Soaking brown rice
I copied this article from Reuters a couple of years ago. Since after soaking it has more fiber, maybe it has less starch? Even if not, I fix it this way because my family loves rice and I can have 1/4 cup or so.
minnat
Soaking Brown Rice Enriches
Nutritional Value
Soaking brown rice for a day before it is cooked may be an inexpensive and easy way to turbocharge the nutritional value of this staple food, Japanese scientists have found.
Soaking the rice stimulates the early stages of germination, when a tiny sprout, less than a millimeter tall, grows from the grain. "The birth of a sprout activates dormant enzymes in the brown rice all at once to supply the best nutrition to the growing sprout," Dr. Hiroshi Kayahara, a professor of bioscience and biotechnology at Shinshu University in Nagano, said in a statement.

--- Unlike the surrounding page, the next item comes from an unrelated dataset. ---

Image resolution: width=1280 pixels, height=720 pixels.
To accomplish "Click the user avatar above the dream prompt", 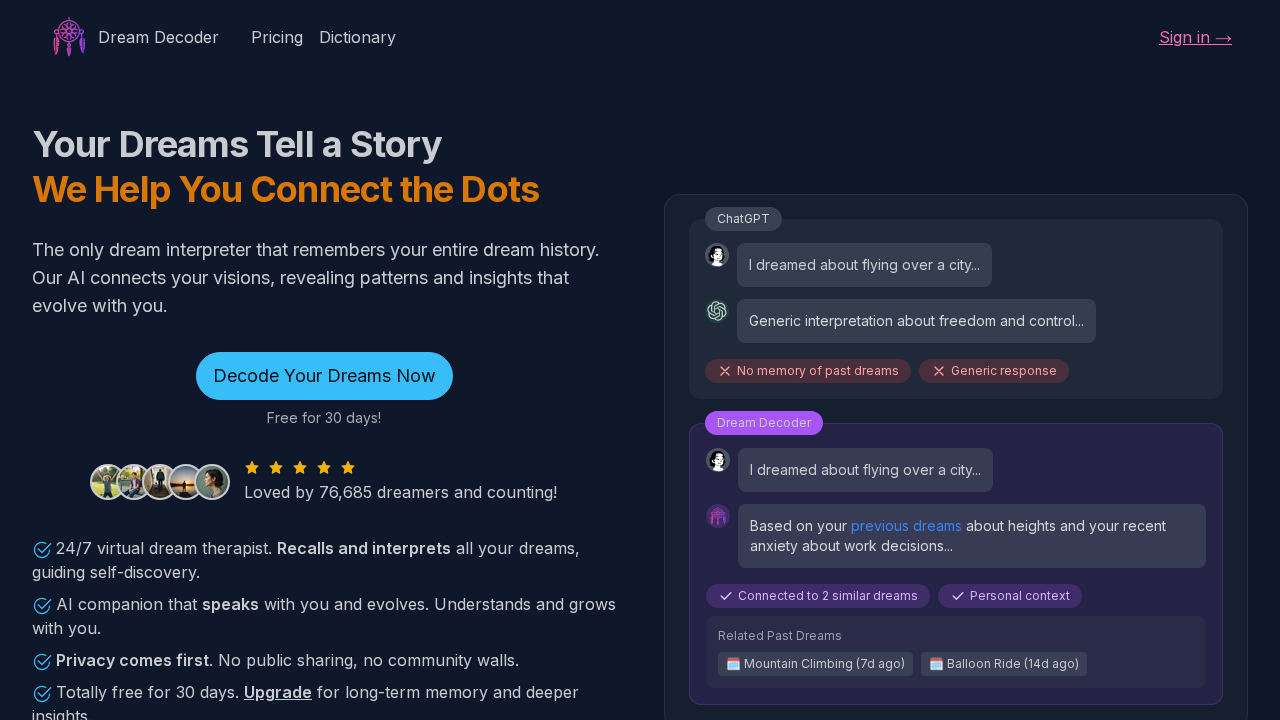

Kayahara presented his group's research at the 2000 International Chemical Congress of Pacific Basin Societies in Hawaii.

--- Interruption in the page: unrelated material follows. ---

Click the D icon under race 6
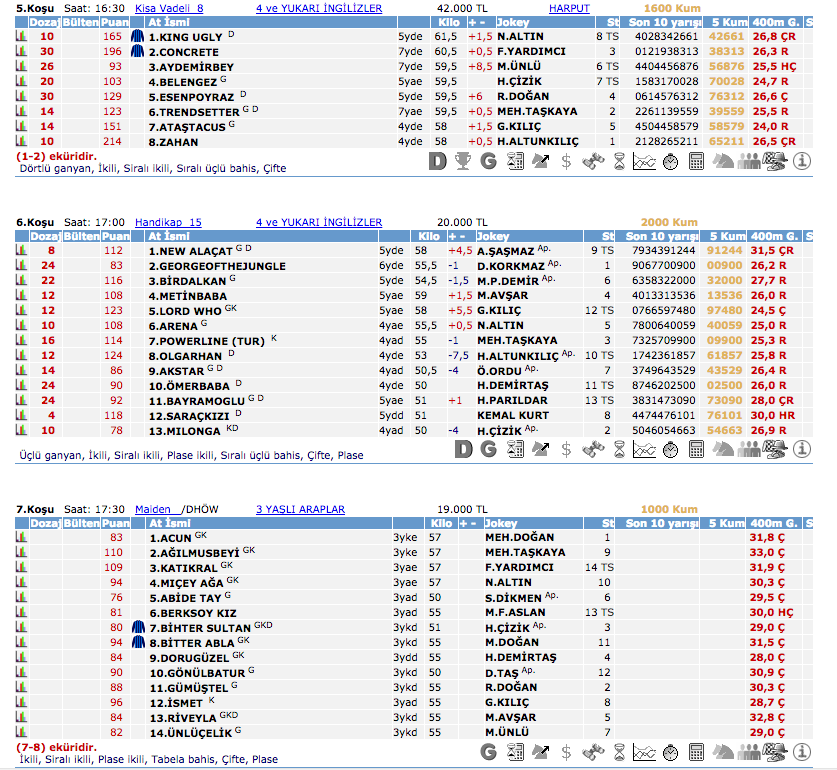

Sprouted rice contains more fiber, vitamins and minerals than non-germinated rice, Kasayara and his colleagues report. The germinated rice also contains triple the amount of lysine, an amino acid needed for the growth and repair of tissues, and 10 times more gamma-aminobutyric acid GABA), which can benefit the kidneys.
Within the sprouts, the research team also identified a chemical that blocks the action of prolylendopeptidase. This enzyme regulates activity in the central nervous system.

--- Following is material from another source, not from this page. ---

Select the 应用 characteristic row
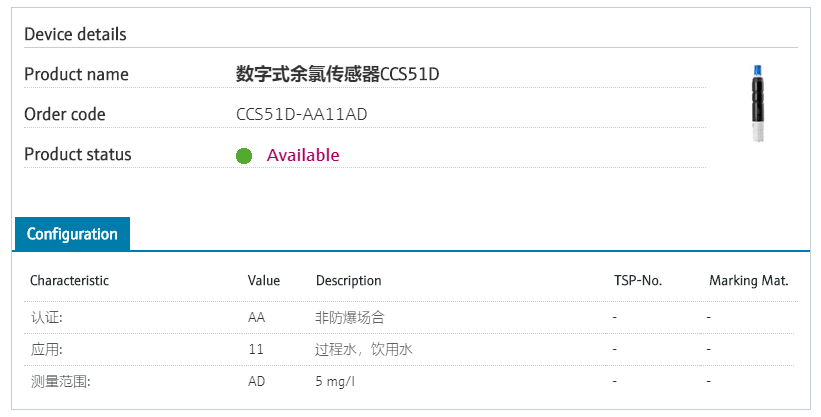This screenshot has height=417, width=821. point(410,349)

The researchers soaked the brown rice in warm water for 22 hours to make it sprout. The sprouted rice is not only enriched, it is also easier to cook because the hard outer husk has been softened, Kayahara noted, and it tastes sweeter. White rice will not sprout when soaked, he added.
Rice has been cultivated in warm climates for tens of thousands of years. The people of China, Indonesia and India--2.5 billion in all, or more than half of the world's population--rely on rice as a staple food, according to the Asia Rice Foundation.
In the next 20 years, the foundation reports, the number of people depending on rice will grow by 1.2 billion.